The tenth Star Trek movie, for example, is entitled Nemesis (dir. Stuart Baird, 2002). This is actually a movie I have all sorts of problems with, not least the fact that, brilliant as Tom Hardy is, he looks nothing whatsoever like Patrick Stewart and I'd have trouble believing that they were even related, never mind genetically identical. But the point of the title is that supposedly, in this movie, Picard meets his nemesis. The reason Shinzon is Picard's nemesis is not that he's the strongest or even the most personally affecting villain Picard's ever faced (I would say the Borg Queen in First Contact is both of those) but that he is, essentially, Picard. He is the person Picard might have been if he'd been raised by Remans (as in Romulus and Remus - I've posted on the origins of the Romulans in Star Trek, and I'm sure it's a subject I'll return to again at some point!).

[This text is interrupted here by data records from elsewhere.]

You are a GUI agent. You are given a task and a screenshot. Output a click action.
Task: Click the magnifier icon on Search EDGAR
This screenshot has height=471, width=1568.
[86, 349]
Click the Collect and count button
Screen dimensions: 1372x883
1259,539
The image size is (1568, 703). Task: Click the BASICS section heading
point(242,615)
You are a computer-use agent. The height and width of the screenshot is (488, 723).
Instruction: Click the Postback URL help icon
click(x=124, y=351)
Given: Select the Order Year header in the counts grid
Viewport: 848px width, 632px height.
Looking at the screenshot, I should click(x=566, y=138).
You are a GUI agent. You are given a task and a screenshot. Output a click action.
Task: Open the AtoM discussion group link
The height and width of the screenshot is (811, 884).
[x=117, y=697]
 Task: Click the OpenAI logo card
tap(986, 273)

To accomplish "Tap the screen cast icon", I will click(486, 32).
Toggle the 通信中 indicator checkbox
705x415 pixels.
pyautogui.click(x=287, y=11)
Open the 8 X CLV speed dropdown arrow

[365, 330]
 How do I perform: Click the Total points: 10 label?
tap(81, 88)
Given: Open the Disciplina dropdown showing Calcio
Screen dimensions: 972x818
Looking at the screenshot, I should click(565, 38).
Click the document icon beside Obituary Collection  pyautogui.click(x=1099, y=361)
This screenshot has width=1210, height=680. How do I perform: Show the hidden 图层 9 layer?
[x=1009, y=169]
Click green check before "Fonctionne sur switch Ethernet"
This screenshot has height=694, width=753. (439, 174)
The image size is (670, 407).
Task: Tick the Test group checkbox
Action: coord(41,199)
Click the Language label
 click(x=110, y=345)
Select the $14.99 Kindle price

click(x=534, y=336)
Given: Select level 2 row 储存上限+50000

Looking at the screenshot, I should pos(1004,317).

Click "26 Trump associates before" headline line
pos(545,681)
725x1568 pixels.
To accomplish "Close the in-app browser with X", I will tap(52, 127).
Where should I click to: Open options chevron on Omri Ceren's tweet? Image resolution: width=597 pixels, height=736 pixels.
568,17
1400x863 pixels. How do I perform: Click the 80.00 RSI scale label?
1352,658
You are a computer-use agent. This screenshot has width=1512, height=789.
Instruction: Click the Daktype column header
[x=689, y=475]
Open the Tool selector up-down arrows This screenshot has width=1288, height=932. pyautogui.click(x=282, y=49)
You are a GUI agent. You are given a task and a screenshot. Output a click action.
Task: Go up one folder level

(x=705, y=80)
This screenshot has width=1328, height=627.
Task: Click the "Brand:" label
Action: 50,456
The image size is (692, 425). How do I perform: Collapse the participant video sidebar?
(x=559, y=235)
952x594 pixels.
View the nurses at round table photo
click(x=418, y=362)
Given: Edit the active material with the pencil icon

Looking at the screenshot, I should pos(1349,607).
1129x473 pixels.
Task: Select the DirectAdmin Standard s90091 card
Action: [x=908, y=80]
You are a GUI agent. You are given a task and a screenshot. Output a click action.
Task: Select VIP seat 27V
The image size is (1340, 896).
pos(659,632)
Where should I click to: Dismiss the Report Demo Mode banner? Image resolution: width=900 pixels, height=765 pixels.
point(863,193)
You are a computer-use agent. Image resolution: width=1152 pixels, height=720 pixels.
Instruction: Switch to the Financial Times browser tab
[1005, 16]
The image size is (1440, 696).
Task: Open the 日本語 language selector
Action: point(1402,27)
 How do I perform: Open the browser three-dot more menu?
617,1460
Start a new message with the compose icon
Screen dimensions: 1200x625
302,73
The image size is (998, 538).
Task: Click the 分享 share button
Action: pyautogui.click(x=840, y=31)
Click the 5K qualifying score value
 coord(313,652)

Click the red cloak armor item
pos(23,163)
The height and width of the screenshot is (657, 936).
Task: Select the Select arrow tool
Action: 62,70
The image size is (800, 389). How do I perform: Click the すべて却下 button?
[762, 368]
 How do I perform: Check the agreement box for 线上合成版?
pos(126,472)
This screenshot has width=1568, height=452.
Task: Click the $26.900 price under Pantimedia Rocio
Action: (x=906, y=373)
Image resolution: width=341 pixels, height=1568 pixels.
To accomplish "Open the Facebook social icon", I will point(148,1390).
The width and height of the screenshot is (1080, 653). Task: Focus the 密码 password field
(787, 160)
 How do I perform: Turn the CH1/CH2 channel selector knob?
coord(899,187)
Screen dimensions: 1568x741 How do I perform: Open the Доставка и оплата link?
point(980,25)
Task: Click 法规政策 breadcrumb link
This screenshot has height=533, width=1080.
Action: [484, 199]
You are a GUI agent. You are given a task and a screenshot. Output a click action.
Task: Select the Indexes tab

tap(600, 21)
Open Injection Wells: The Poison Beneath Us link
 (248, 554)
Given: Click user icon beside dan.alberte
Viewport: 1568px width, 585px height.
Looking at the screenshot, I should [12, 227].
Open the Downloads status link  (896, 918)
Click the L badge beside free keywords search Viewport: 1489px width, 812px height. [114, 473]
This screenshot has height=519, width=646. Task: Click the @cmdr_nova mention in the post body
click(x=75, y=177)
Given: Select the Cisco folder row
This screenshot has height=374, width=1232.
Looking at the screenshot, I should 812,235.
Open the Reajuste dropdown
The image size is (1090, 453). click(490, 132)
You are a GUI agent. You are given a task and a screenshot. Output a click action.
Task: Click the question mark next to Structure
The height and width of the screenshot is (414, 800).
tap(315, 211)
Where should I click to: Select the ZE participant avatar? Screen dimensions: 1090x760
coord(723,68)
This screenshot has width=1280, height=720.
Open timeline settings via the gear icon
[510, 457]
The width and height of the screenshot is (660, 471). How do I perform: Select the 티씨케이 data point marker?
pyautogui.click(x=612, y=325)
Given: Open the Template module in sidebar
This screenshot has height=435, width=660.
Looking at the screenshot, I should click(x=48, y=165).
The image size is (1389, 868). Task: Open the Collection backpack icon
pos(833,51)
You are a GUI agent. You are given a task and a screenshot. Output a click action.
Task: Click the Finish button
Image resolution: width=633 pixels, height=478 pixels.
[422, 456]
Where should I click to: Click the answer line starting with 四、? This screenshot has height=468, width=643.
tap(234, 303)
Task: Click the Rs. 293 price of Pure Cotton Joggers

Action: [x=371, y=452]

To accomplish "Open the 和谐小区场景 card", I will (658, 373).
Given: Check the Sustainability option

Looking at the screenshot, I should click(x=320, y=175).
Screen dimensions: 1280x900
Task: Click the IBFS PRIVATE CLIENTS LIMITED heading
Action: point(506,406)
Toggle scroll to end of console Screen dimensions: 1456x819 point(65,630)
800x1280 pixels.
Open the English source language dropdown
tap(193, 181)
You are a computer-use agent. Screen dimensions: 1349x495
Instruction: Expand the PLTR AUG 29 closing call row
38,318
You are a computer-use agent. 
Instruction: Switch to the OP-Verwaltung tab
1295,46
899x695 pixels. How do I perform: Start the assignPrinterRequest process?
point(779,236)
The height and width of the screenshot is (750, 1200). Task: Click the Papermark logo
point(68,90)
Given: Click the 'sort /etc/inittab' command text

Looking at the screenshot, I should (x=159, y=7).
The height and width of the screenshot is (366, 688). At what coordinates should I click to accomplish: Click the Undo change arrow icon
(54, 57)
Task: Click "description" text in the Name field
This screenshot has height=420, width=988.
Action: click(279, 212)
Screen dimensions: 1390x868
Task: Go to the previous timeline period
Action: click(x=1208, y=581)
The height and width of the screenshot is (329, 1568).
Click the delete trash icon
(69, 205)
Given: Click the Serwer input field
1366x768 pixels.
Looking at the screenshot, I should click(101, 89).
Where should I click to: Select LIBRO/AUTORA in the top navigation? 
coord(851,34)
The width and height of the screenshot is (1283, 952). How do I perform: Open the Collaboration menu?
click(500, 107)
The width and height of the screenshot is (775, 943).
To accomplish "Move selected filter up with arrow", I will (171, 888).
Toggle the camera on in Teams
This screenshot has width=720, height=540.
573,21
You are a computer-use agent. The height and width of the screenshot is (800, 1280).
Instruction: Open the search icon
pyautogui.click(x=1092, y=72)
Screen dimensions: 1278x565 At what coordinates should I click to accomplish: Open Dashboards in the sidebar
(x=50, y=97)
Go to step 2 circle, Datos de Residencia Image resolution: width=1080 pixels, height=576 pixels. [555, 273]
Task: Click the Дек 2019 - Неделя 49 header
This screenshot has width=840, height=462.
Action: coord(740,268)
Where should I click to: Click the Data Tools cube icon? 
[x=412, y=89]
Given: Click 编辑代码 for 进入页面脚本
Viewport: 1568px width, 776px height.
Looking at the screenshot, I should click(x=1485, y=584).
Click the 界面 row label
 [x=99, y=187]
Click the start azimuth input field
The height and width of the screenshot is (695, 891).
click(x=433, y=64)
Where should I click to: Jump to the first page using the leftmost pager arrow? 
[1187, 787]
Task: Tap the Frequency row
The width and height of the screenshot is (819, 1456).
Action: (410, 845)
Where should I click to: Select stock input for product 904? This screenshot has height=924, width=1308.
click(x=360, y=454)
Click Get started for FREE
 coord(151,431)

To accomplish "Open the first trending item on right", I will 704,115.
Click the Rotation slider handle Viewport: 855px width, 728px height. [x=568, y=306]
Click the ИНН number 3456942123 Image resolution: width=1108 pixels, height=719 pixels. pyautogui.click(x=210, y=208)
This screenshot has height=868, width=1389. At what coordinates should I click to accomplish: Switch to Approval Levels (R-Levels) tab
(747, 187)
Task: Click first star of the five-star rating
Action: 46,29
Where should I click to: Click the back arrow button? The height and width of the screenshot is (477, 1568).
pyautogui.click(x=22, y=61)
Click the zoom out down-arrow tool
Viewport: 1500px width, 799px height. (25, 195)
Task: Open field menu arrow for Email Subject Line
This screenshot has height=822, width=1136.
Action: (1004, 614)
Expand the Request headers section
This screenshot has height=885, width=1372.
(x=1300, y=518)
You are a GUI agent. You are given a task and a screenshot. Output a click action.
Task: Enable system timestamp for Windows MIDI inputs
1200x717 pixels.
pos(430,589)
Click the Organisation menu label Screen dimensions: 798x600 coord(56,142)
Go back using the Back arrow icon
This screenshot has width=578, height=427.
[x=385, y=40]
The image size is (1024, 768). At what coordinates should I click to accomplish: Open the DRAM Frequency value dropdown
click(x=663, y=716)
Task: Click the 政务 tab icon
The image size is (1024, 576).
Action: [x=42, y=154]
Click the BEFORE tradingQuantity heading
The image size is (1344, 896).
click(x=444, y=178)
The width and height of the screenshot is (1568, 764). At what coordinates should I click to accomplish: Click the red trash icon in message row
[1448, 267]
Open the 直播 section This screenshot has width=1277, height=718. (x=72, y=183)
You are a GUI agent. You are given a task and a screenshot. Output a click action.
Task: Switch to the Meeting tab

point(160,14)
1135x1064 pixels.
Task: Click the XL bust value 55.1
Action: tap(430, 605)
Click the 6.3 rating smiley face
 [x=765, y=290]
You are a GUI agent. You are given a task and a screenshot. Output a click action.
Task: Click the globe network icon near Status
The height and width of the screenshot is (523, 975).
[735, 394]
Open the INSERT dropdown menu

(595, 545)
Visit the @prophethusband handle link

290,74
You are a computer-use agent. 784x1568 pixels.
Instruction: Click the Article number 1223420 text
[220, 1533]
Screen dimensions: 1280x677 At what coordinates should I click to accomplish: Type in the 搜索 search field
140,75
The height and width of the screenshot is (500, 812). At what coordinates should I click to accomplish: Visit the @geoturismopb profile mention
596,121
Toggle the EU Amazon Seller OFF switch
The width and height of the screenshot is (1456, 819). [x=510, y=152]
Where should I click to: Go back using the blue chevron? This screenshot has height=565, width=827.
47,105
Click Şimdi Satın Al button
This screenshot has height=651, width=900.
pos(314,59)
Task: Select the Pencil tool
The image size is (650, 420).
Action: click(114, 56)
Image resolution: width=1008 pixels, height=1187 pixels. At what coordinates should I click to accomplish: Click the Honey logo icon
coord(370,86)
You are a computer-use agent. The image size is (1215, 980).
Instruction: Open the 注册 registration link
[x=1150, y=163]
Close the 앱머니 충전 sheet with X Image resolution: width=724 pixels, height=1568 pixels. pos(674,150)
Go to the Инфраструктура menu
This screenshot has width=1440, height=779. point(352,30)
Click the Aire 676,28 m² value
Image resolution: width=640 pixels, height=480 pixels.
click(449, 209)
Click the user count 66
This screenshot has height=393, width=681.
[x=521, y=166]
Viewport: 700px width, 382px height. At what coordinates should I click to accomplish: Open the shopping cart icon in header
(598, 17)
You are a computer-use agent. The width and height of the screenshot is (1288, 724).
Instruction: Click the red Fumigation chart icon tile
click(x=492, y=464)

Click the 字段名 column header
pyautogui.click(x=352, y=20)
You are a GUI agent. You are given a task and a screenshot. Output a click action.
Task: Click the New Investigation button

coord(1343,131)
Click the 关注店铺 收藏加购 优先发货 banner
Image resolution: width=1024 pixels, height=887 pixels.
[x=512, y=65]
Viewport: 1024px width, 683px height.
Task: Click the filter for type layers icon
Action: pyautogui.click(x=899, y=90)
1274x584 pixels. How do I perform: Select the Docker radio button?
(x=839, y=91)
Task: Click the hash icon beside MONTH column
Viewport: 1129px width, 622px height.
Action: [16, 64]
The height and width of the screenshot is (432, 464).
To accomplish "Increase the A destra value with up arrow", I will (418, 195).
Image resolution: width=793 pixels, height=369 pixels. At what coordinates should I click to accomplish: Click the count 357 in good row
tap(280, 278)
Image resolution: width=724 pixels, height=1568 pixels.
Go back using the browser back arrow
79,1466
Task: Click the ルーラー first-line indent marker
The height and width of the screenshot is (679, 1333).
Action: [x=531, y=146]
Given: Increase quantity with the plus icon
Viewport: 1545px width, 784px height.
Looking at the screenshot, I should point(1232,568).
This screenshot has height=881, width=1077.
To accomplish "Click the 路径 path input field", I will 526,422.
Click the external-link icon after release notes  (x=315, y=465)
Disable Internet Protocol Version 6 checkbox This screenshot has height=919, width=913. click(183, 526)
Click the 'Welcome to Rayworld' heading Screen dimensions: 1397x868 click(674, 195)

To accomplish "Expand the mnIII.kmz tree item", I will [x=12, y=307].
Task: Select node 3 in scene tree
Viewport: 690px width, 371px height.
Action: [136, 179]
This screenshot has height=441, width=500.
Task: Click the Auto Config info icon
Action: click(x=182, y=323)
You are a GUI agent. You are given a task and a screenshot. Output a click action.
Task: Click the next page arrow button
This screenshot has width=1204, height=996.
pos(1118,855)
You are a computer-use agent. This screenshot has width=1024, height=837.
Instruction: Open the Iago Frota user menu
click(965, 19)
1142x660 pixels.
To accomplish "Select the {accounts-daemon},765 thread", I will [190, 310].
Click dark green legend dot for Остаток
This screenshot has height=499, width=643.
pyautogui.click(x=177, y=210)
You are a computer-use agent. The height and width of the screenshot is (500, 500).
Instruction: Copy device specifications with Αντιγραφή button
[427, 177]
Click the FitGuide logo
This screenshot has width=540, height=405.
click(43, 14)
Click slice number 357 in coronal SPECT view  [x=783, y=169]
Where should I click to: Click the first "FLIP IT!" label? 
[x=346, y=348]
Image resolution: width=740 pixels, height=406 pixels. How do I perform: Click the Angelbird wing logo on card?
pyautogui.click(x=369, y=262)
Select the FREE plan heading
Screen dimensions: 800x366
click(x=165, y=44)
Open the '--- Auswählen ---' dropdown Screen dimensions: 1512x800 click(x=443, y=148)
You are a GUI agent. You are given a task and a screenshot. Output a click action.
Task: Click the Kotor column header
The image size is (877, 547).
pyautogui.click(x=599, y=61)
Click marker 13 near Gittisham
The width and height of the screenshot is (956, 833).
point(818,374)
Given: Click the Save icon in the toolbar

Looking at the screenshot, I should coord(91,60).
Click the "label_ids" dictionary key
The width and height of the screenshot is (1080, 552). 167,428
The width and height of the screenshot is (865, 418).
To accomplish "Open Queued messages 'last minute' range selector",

One of the most important themes in Nemesis is the question of nature over nurture, and how far someone's personality is due to their genetic (or, in Data's case, electronic) make-up, and Shinzon is the embodiment of this. He's not so much Picard's nemesis as his dark side, or alter ago, or Junigan Shadow, or one of the various multitudinous ways to refer to aspects of a person's personality that are usually hidden and that are often given physical form in science fiction and fantasy. The tragic consequences of his actions bring him more into Nemesis territory, as the general all-round cutsey happiness of Riker and Troi's wedding at the movie's beginning is slowly destroyed, but for the most part this is a more modern development of the nemesis theme, most closely connected with modern genre fiction than Greek myth.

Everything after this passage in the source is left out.